Texte source —
Dans les faits, la Ville de Paris avait lancé une consultation sous forme d’appel d’offres ouvert pour l’attribution de deux contrats relatifs au retrait et à la destruction des véhicules abandonnés dans ses parcs de fourrière.

À l’issue de la procédure, la Ville de Paris avait rejeté l’offre de deux entreprises, à la suite de quoi ces dernières avaient demandé au juge des référés d’annuler la procédure litigieuse et d’enjoindre la Ville à en engager une nouvelle.

Par deux ordonnances du 6 février 2021, le juge du référé précontractuel du Tribunal administratif de Paris a annulé les procédures de passation lancées par la ville de Paris pour l’attribution de contrats relatifs au retrait et à la destruction des véhicules abandonnés dans ses parcs de fourrière, au motif notamment qu’elles avaient été conduites en méconnaissance des dispositions prévues aux articles L. 2124-1, L. 2131-1 et R. 2131-16 du code de la commande publique, applicables aux seuls marchés publics.

Là est l’enjeu de la question posée au Conseil d’État : amené à régler le litige au fond, il devait se prononcer sur la méconnaissance par la Ville de Paris de ses obligations de publicité prévues aux articles L. 2124-1, L. 2131-1 et R. 2131-16 du code de la commande publique, qui rappelons le, sont afférentes à la passation des seuls marchés publics, et partant, caractériser les conventions litigieuses.

Données extraites —
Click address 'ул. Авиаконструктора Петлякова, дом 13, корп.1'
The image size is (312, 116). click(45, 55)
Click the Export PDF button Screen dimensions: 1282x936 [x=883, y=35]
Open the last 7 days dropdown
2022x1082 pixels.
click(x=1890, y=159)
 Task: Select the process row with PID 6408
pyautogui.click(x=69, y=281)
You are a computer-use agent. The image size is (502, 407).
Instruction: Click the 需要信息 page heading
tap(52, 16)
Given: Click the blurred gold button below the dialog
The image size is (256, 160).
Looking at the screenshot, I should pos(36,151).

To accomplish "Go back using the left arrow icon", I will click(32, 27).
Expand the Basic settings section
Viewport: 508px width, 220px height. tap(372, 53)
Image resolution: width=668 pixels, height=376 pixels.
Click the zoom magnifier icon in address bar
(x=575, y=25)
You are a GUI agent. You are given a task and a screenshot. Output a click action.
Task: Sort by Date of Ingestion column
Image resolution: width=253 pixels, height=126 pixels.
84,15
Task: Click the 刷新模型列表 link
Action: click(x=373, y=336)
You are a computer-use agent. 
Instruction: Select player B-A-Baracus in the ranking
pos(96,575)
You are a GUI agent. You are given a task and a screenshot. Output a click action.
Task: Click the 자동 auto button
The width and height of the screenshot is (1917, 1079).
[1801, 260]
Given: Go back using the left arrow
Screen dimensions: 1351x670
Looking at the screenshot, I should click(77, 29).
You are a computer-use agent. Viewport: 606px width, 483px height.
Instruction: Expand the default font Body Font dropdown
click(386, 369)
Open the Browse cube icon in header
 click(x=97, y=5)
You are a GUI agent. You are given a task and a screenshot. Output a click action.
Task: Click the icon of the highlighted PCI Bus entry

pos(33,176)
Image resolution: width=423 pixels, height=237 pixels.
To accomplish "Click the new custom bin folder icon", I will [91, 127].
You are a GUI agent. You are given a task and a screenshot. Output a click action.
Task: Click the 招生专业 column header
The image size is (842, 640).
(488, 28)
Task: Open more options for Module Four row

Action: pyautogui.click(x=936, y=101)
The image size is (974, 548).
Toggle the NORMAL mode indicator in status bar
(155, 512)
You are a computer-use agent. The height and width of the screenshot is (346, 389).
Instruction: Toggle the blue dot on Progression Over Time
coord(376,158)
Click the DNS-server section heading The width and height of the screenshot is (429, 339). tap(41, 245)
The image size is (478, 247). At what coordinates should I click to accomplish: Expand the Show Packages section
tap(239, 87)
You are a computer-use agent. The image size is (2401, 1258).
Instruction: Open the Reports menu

Travail demandé —
[A] Recopiez le passage du texte sur les fourrières compris entre « Dans les faits, la » et « engager une nouvelle. », ces deux passages inclus.
[B] Écrivez la suite du texte sur les fourrières, à partir de sa dernière phrase.
La liste n'a aucun lien avec le texte sur les fourrières.

Réponses attendues —
[A]
Dans les faits, la Ville de Paris avait lancé une consultation sous forme d’appel d’offres ouvert pour l’attribution de deux contrats relatifs au retrait et à la destruction des véhicules abandonnés dans ses parcs de fourrière.

À l’issue de la procédure, la Ville de Paris avait rejeté l’offre de deux entreprises, à la suite de quoi ces dernières avaient demandé au juge des référés d’annuler la procédure litigieuse et d’enjoindre la Ville à en engager une nouvelle.

[B]
En d’autres termes, pour annuler l’ordonnance en référés du Tribunal administratif et caractériser la méconnaissance par la Ville de Paris des obligations de publicité afférentes non pas aux marchés publics mais aux concessions, le Conseil d’État a rappelé que la qualification d’un contrat de la commande publique en concession de service est notamment fonction de la nature de la rémunération du titulaire, auquel doit être transféré le risque lié à l’exploitation de l’activité objet du contrat.

Rappel sur la distinction entre marché public et de concession

En premier lieu, il faut rappeler qu’un marché public est défini comme suit à l’article L. 1111-1 du code de la commande publique :

« Un marché est un contrat conclu par un ou plusieurs acheteurs soumis au présent code avec un ou plusieurs opérateurs économiques, pour répondre à leurs besoins en matière de travaux, de fournitures ou de services, en contrepartie d’un prix ou de tout équivalent ».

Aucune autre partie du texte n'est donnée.